On the housekeeping side, a cabin steward salary can range between $650 and $1,150 per month, including gratuities, though on a luxury line the salary might exceed $2,000 per month once tips are factored in. A housekeeping floor supervisor is included in the tip pool on most lines, and takes home $1,300 or more. A laundry attendant is usually not compensated with gratuities and might earn as little as $700 a month.

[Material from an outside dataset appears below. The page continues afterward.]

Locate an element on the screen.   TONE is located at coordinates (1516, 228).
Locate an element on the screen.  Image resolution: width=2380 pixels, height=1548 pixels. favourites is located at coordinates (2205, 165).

"Although the monthly amounts may seem meager to people in developed countries, they are significantly higher than what those crew members would earn in their home countries," an editor from CruiseShipCareers.com, a cruise line recruiting resource, explained to Cruise Critic. (A notable exception is Norwegian's Pride of America, a U.S.-flagged ship sailing in Hawaii, where the state and federal laws govern employment and minimum wage, and crew members must be U.S. citizens.)

This allows for crew members to build up savings, or to send funds back home while at sea. Some learn valuable skills while working at sea -- skills they can take with them to develop a business or service at home. Crew members receive medical treatment for work-related illness or injuries while aboard, and the cruise line will provide transfer to a land-based hospital or home, if necessary.

Cruise jobs also come with several noteworthy benefits, such as full room and board while sailing and, once an initial contract is completed, round trip airfare is picked up by the cruise line. 

Do I really have to pay gratuities on my cruise?

Unless you’re on a sailing where the gratuities have been neatly wrapped up in the overall cruise, gratuities, just like back on land, are not mandatory – but they are greatly appreciated (and sometimes expected).  A little cash on the side for a waiter or housekeeper can make a big difference to a hardworking crew member who might have family back home to support.

And for those who want to do something extra, there are ways beyond tip envelopes that can positively impact a crew member's career. As a Holland America spokesperson explained:

"Write a note to the hotel director and let them know who was great. Comments like that get placed in their record, and they'll get called out for doing a great job. It may mean somebody gets moved up the chain. It's not that they don't want the tip, but that extra acknowledgement can mean a lot."

Display good cruise tipping etiquette by leaving the recommended gratuity at the end of your cruise, or more or less as you are able. You may not agree with how the cruise line unbundles their employee compensation, but some crew members are depending on that tip for a fair wage.